Seventh Tower. The steps were getting steeper. The wind heavier. The valleys deeper.
My heart… stronger.
The views around us were breathtakingly beautiful.
As far as the eye could see there were pieces of a narrow dusty wall winding its way into the distance and connected by beacons and towers running from hill top to hill top.
We had made it to the cable car area. Tired, dusty, cold and sweaty. We had two choices – take the cable car down or keep going.
We kept going.
The wall had quietened along the way as it became more difficult to reach the towers. Many hikers had taken the cable car down. There were about three people that I could see clambering off in the distance. They didn’t give up.
Neither did we.
Almost there. In the distance, we could see the tenth tower. It was a pretty steep incline, sliding back, grabbing the side rails in an attempt to pull ourselves up but we persevered and soon we had reached the tenth tower of the north side of the Great Wall of China.
We had done it.
Hours later and despite slipping up and sliding down we had reached the tenth tower of the Great Wall at Badaling. We were officially classified as real men in China.

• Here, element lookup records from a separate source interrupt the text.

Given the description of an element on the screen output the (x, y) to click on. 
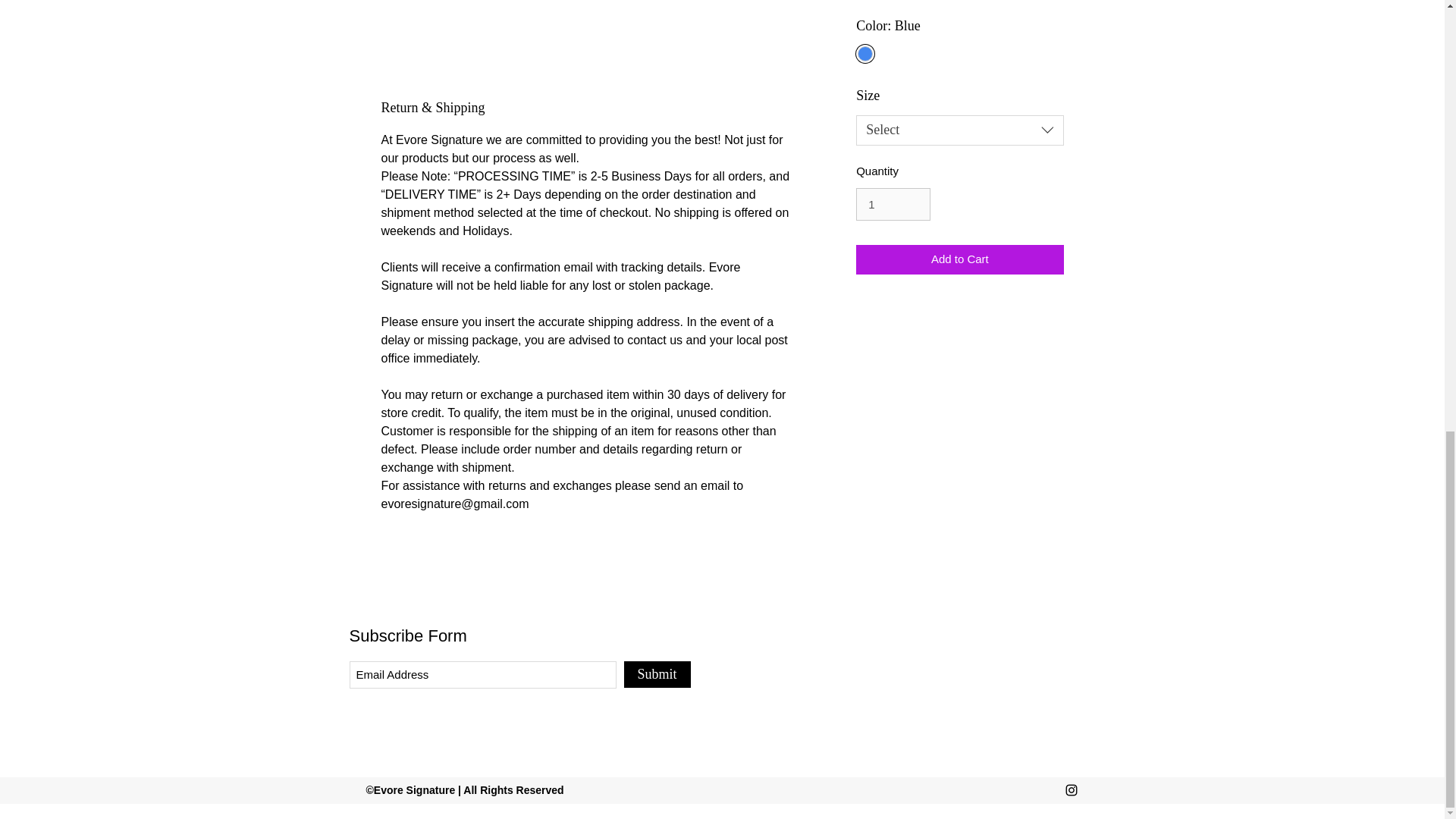
Add to Cart (959, 259)
1 (893, 204)
Select (959, 130)
Submit (656, 673)
Given the description of an element on the screen output the (x, y) to click on. 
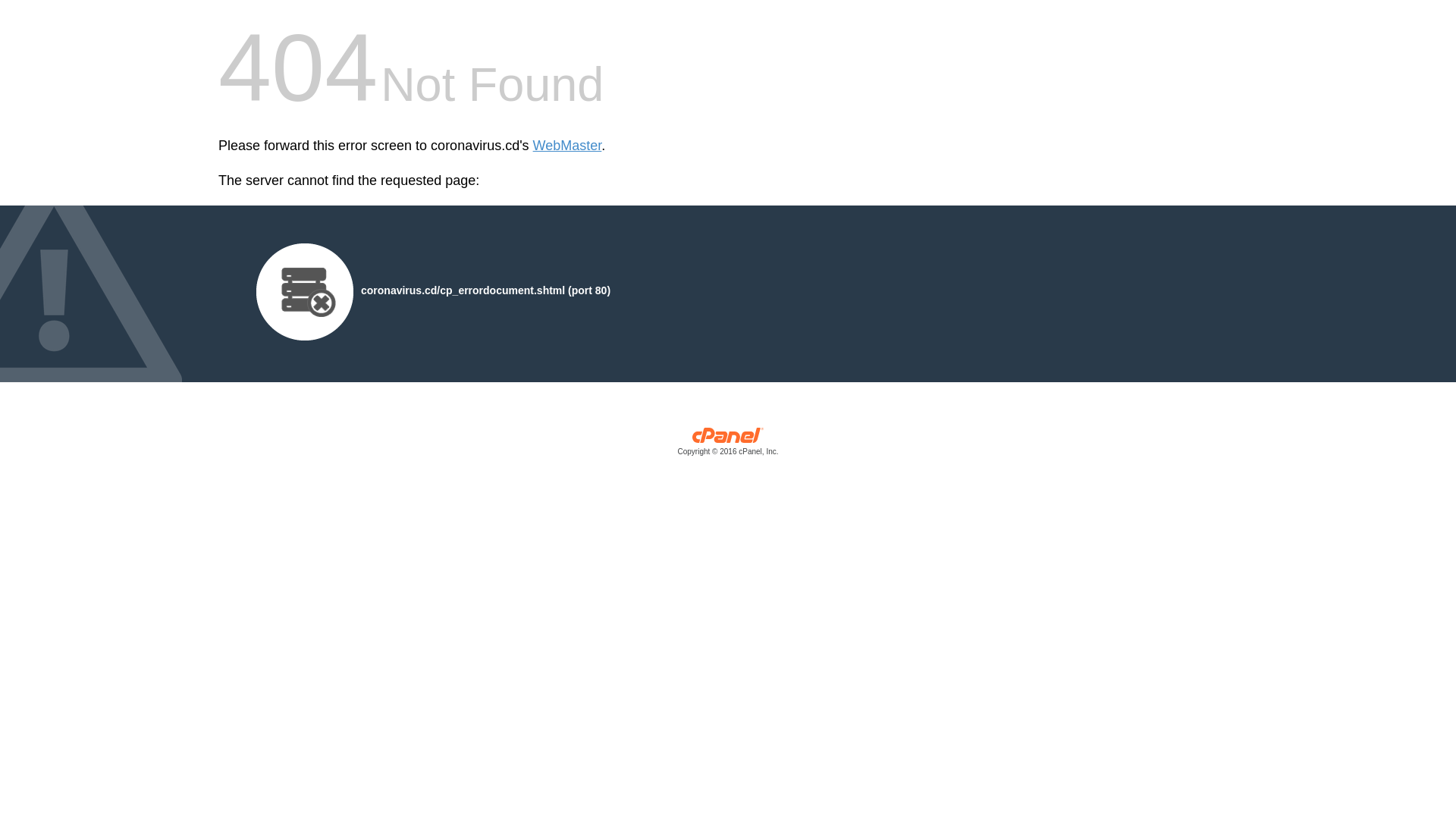
WebMaster Element type: text (567, 145)
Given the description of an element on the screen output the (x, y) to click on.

I however, was a real woman in my head and heart.
Never in a million years did I think that one day, I would find myself wandering through Asia, let alone in China. Never in a million years did I feel the need to put the Great Wall on my bucket list, let alone spend a day out of my life testing my mental strength as I hiked to the tenth tower of one of the worlds greatest wonders.
But I did. Here I was.
A twenty eight year old woman that had climbed to the tenth tower of the North side of the Great Wall of China.